The brewery had a plan to expand for six years, which did not come into fruition until the natural disasters aided it along. Red flag? Time will tell on this one. They do have a very good chance to keep expanding as more Puerto Ricans continue to settle in other US cities. New York, Atlanta, Chicago, and other major cities already have large Puerto Rican communities like Seattle and Houston, which may lack the Puerto Rican population density reached so quickly in Orlando, at close proximity to the island. Cervecera de Puerto Rico would have to find distributors for those areas that would have modest transportation and shipping costs to keep the beer profitable without turn it into an expensive light beer export that wouldn’t be able to compete price-wise. I agree that they should ride this wave as long as they can but be wary of market saturation. Medalla Light is part of the nostalgia for the people who are out of the island, but eventually their children will not have their same pining to return to Puerto Rico as they do, and the market for Medalla Light might wane.

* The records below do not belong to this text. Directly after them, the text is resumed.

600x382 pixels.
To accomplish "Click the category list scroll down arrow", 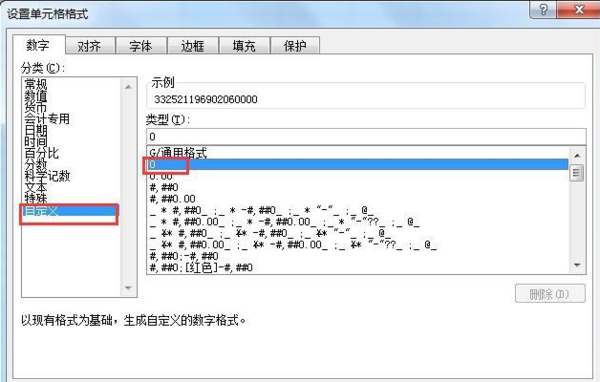I will click(128, 288).
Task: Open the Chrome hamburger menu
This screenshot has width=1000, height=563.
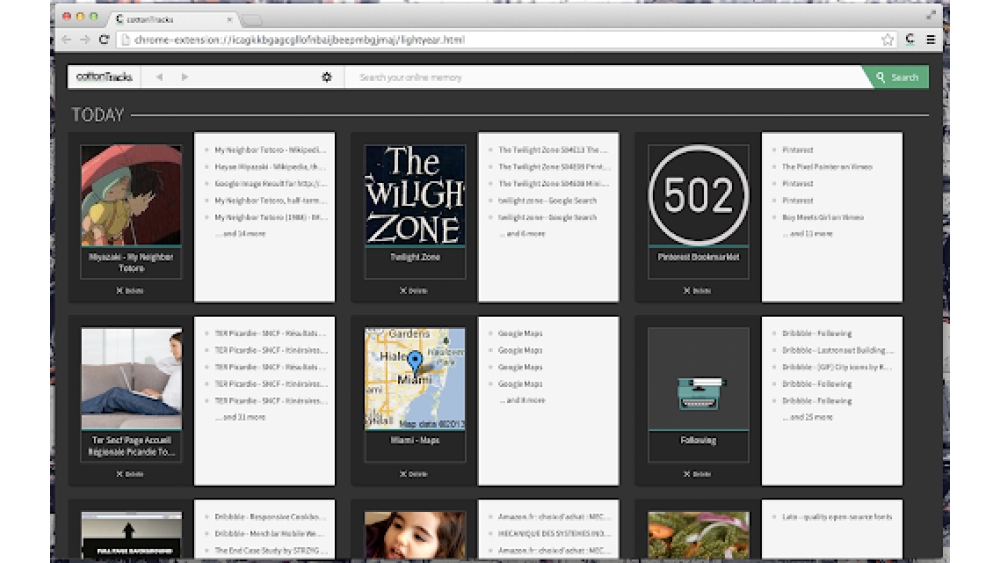Action: (931, 40)
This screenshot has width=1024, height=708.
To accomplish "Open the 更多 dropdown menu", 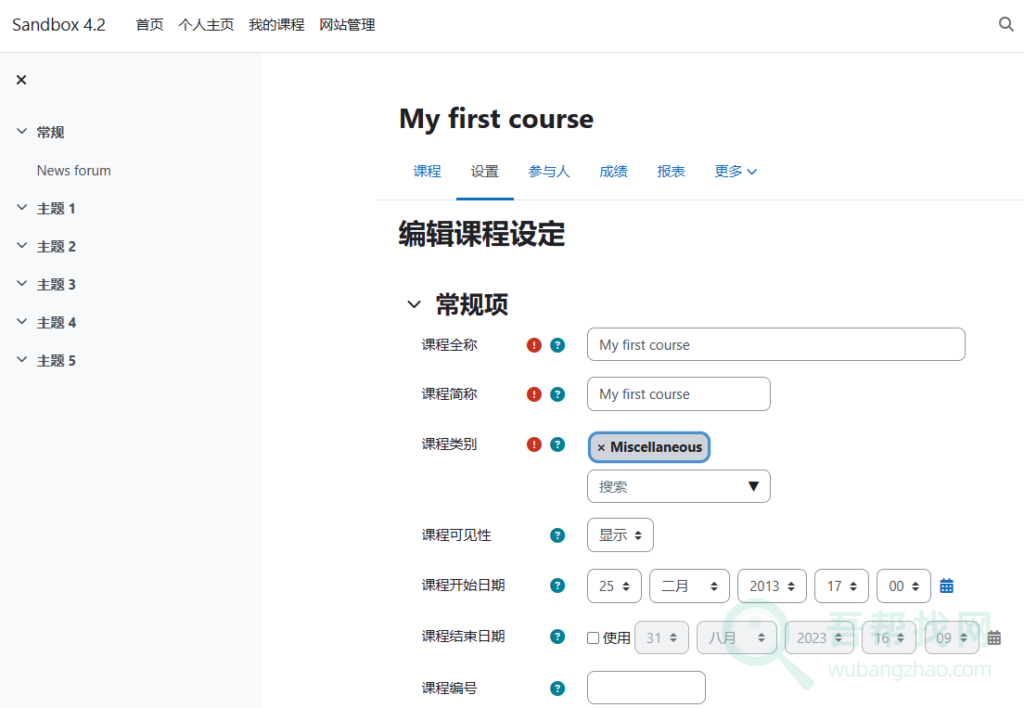I will click(x=735, y=171).
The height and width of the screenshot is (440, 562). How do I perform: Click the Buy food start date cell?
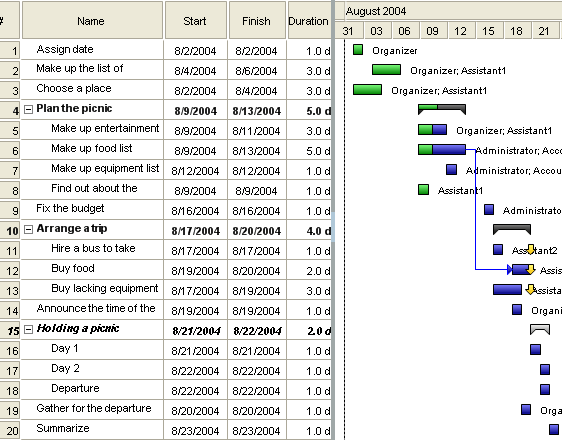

The Floridians may like the beer, as it is intended to be refreshing under the heat and for the beach, but with so many beers available in the US to choose from it can easily be pushed out of the Orlando market by InBev and bigger, mightier competitors. Moving operations closer to their market may help with the exporting costs but can also come with other issues, such as losing the tax breaks and subsidies. It is a very interesting situation they are in; time will tell if their plan succeeds.

Destilería Serrallés – Don Q Expansion

The other side of this export and expansion conundrum is Destilería Serrallés, a rum producer originally based in Ponce, Puerto Rico, a municipality in the south of the island. It was started in the 1865 by the Serrallés family, a Spanish family from Catalonia, who produced and exported sugar cane through their Hacienda Mercedita, a sugar plantation operating since the 1830s. In 1865, they imported a still from France to the sugar plantation and set up a space to begin producing rum using the sugar cane molasses they produced. Eventually the sugar cane production waned in Puerto Rico, forcing the family to purchase the sugar cane molasses from the Dominican Republic and Guatemala to continue their rum production. Don Q, their most popular rum and flagship brand, gets its name and logo from Miguel de Cervantes’ character Don Quixote de la Mancha. Serrallés began selling Don Q in 1932, competing with Bacardí rum, which at the time was also being produced in Puerto Rico although headquartered and started in Cuba. (The Bacardí family fled Cuba during the revolution and settled in Cataño for many decades until they moved headquarters to Miami and Bermuda in the early 2000s.)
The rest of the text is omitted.